Indovoices.com- Kementerian Koordinator bidang Pembangunan Manusia dan Kebudayaan (Kemenko PMK) terus mengevaluasi pencapaian instrumen pembangunan manusia dan kebudayaan di kawasan perbatasan dengan menggelar rapat koordinasi antar kementerian dan lembaga.
Untuk itu, Kemenko PMK menggelar rapat persiapan di Kantor Kemenko PMK Jakarta, Kamis sore (29/08/2019) yang dihadiri oleh para pemangku kepentingan terkait itu nantinya diharapkan dapat menjadi bahan diskusi saat rakor berlangsung, Senin 2 September mendatang.

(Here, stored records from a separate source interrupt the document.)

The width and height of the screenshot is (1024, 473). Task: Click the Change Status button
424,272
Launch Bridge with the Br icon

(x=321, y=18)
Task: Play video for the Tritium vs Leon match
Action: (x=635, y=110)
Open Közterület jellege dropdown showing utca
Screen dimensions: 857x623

Asisten Deputi Pemberdayaan Kawasan Strategis dan Khusus Kemenko PMK Wijanarko Setyawan mengatakan bahwa terdapat 784 kecamatan di wilayah perbatasan. Sementara dalam kurun lima tahun, 187 kecamatan sudah menyelesaikan tahapan pembangunan yang dikerjakan oleh 34 kementerian/lembaga. “Target kita 784 kecamatan perbatasan sudah kita selesaikan di tahun ini,” ujarnya saat memimpin rapat persiapan tersebut.

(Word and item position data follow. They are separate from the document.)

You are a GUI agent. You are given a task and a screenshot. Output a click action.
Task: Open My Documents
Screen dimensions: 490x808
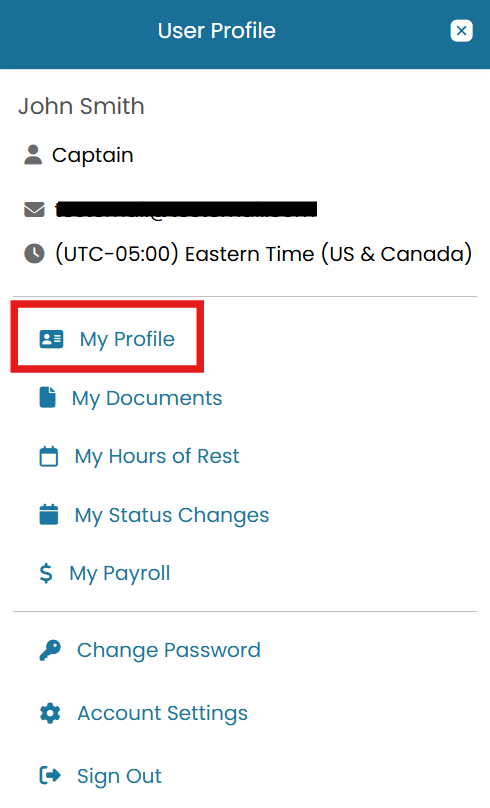(x=147, y=398)

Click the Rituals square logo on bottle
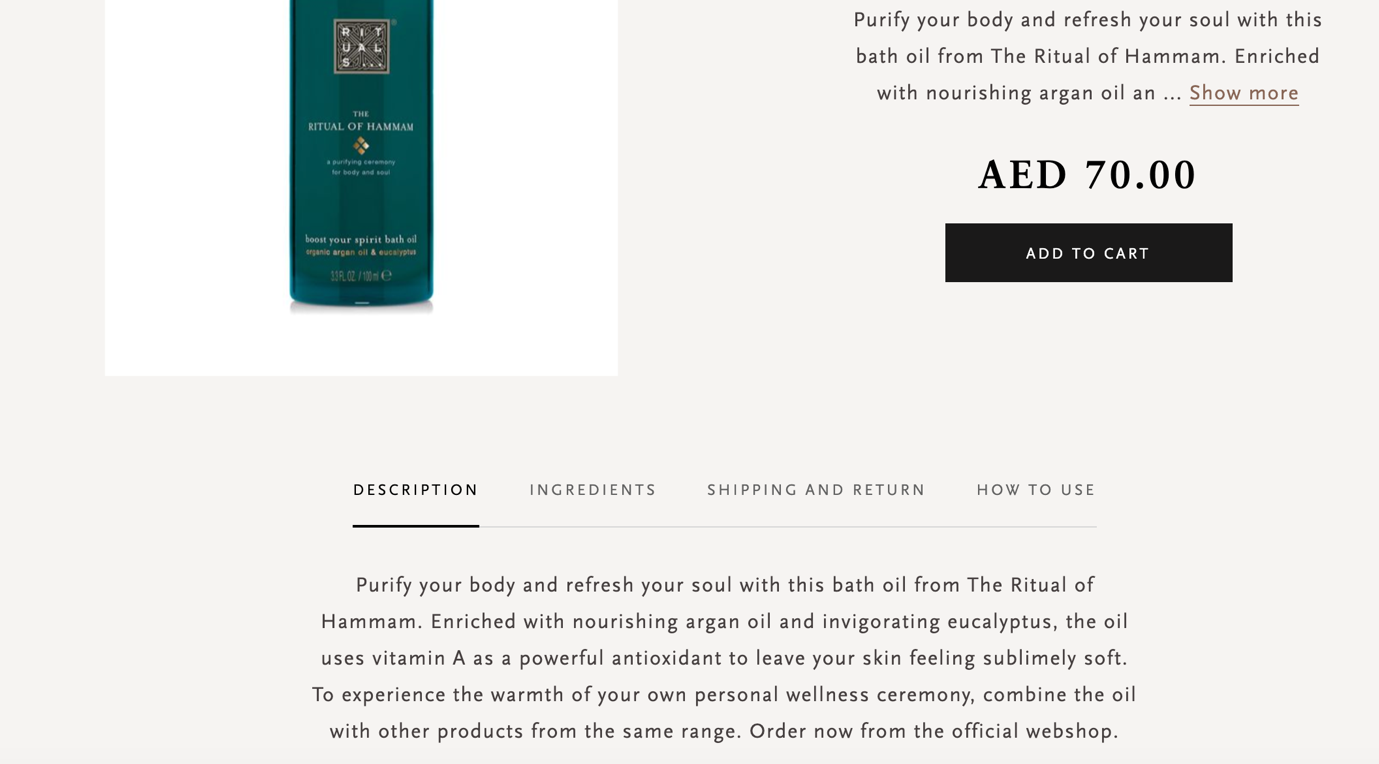pyautogui.click(x=361, y=47)
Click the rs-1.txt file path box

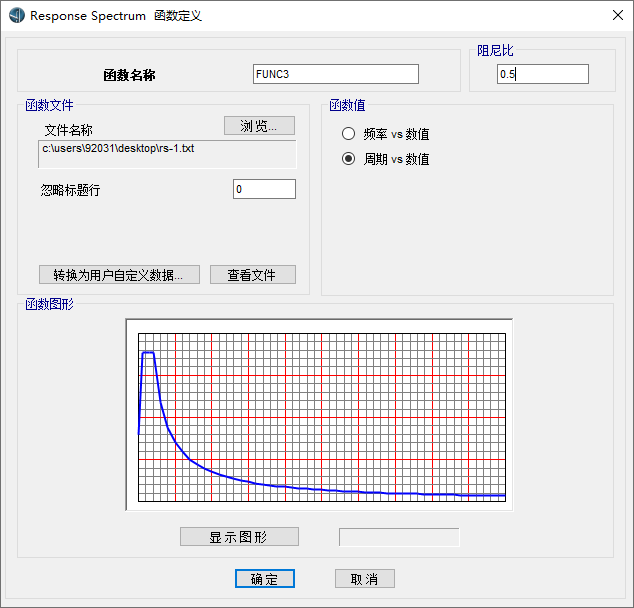point(168,153)
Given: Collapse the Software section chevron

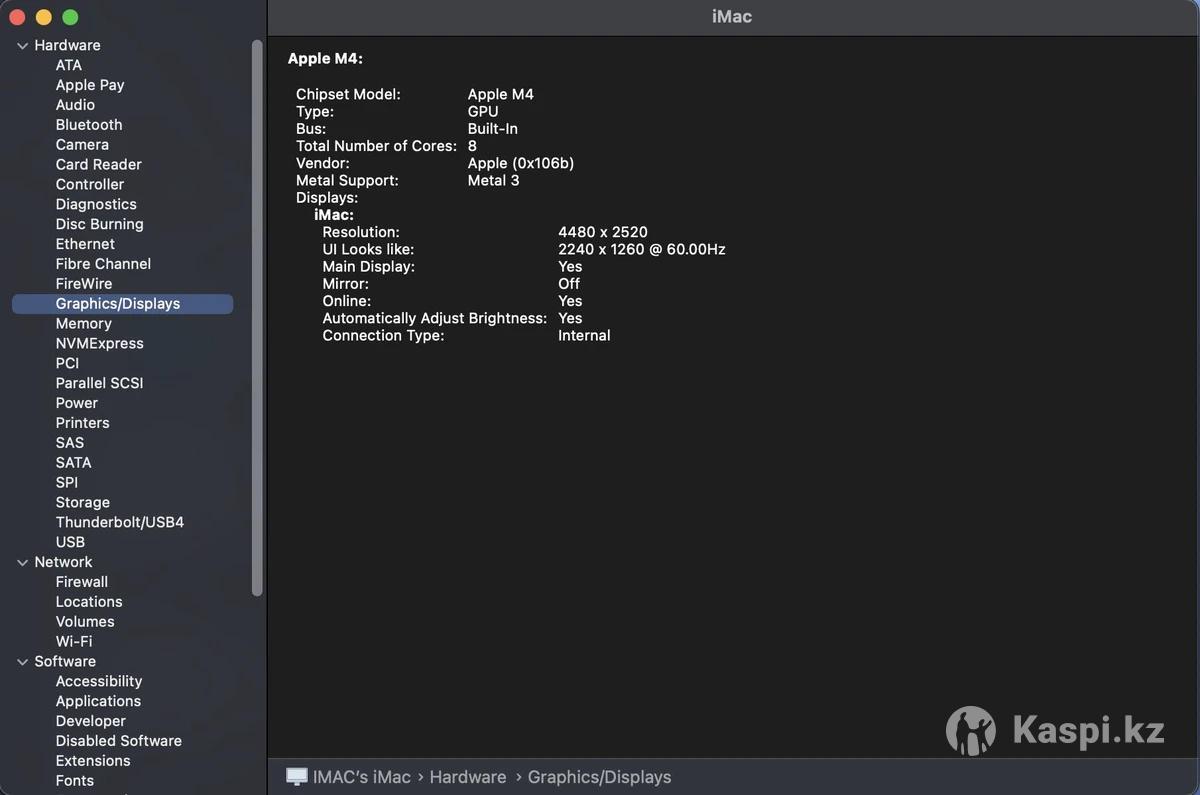Looking at the screenshot, I should 22,662.
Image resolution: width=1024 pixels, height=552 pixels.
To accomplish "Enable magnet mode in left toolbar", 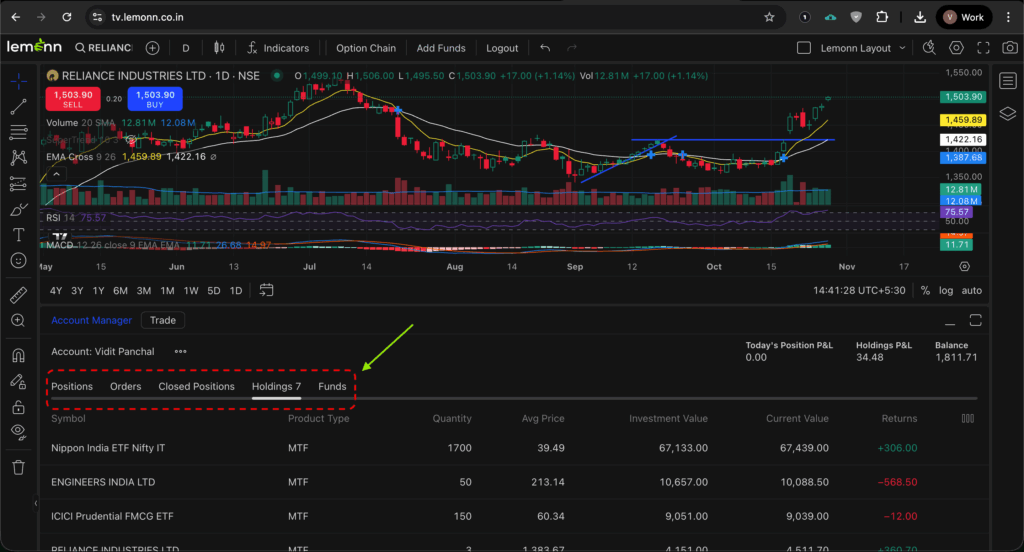I will coord(18,355).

Wijanarko pun mengungkapkan, ide dari pemetaan masalah yang dilakukan kementerian/lembaga (K/L) terhadap sejumlah kawasan perbatasan adalah bagaimana memperkecil ketimpangan di desa. Untuk itu, dibutuhkan alat ukur yang objektif.
Adapun aspek dari pembangunan perbatasan di Rencana Pembangunan Jangka Menengah Nasional (RPJMN) tahun 2015-2019 kurang lebih menyebutkan perbatasan sebanyak 72 kali. Maka hal itu pun kemudian Kemenko PMK memandag perlu persoalan pembangunan perbatasan menjadi sorotan khusus.

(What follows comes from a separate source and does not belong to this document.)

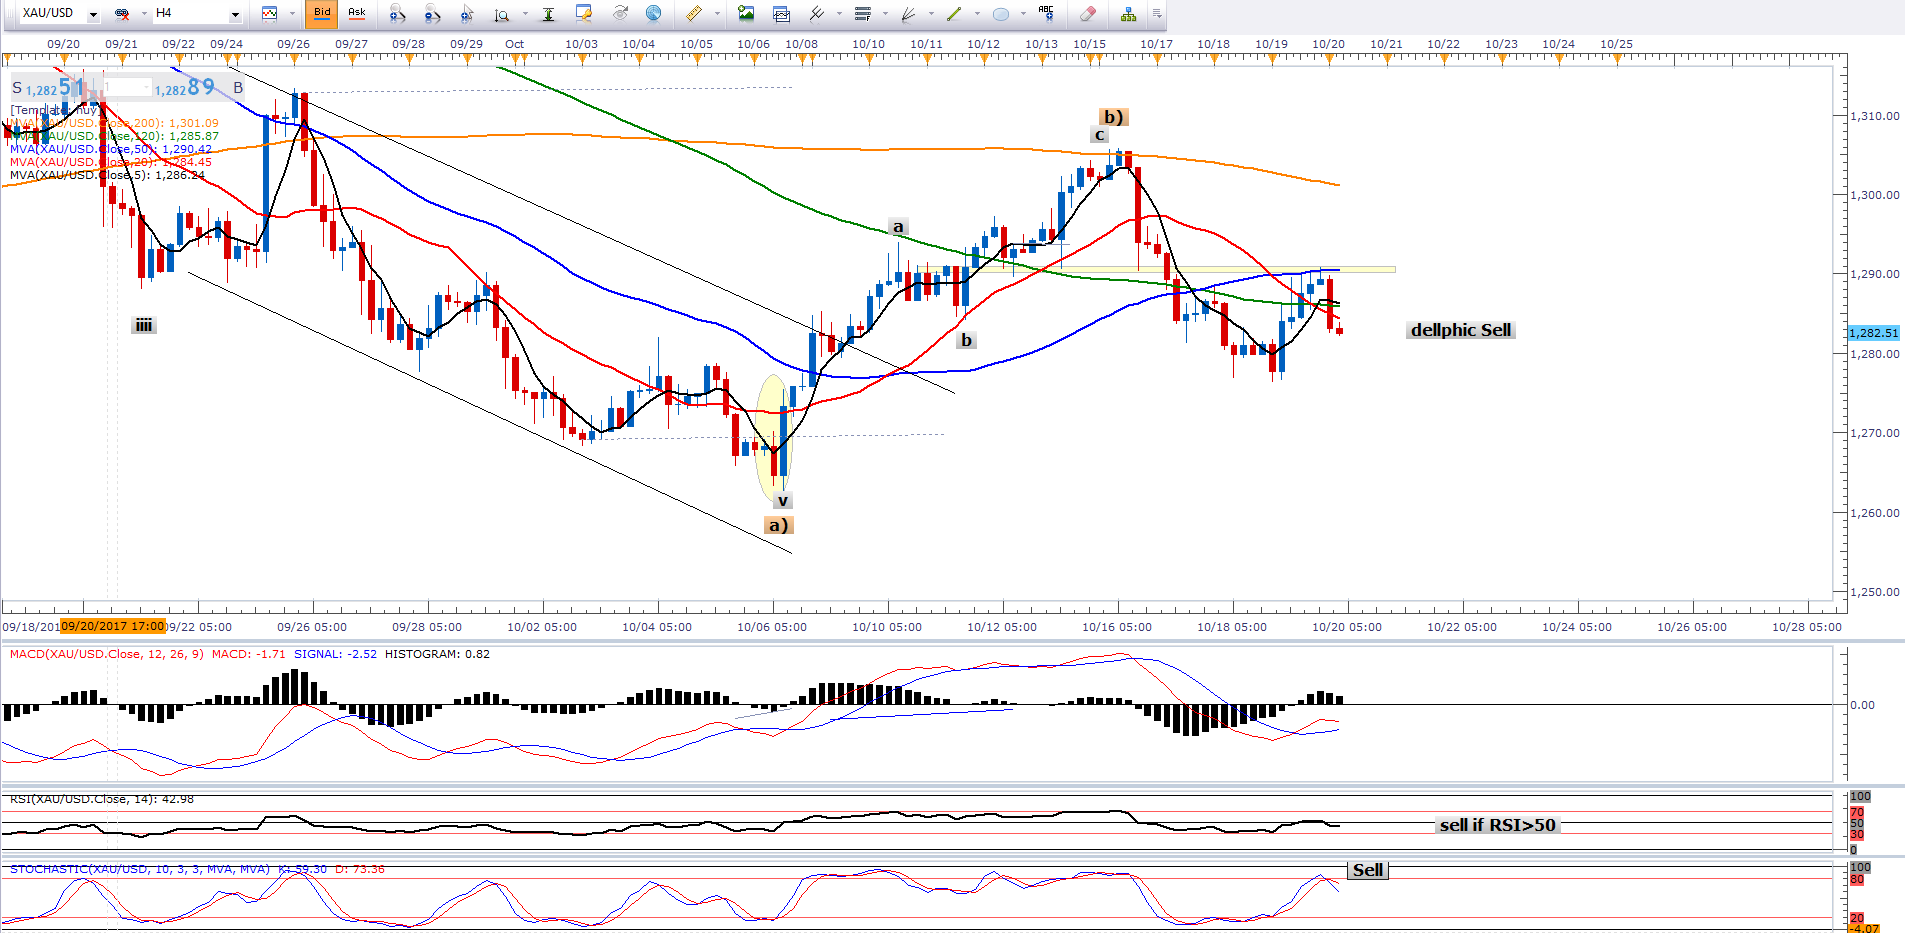Click the zoom in magnifier icon
Screen dimensions: 1905x933
(397, 14)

Dari masukan dari K/L terkait, secara topografi, pada dasarnya beberapa kawasan perbatasan tidak terlalu sulit untuk membangun infrastruktur sehingga ada peluang untuk meningkatkan pembangunan di kawasan perbatasan. Namun dari dimensi pendidikan, masih terdapat permasalahan seperti belum terpenuhinya standar pelayanan minimal.
Data Kemenko PMK mengungkapkan, masih terdapat 60 desa yang tidak memiliki sekolah SD/MI dengan aksesibilitas sulit menjangkau dari desa ke sekolah di luar wilayah desa. Sebanyak 270 desa tidak punya SMP/MTS dan 650 desa tidak mempunyai SMA/SMK.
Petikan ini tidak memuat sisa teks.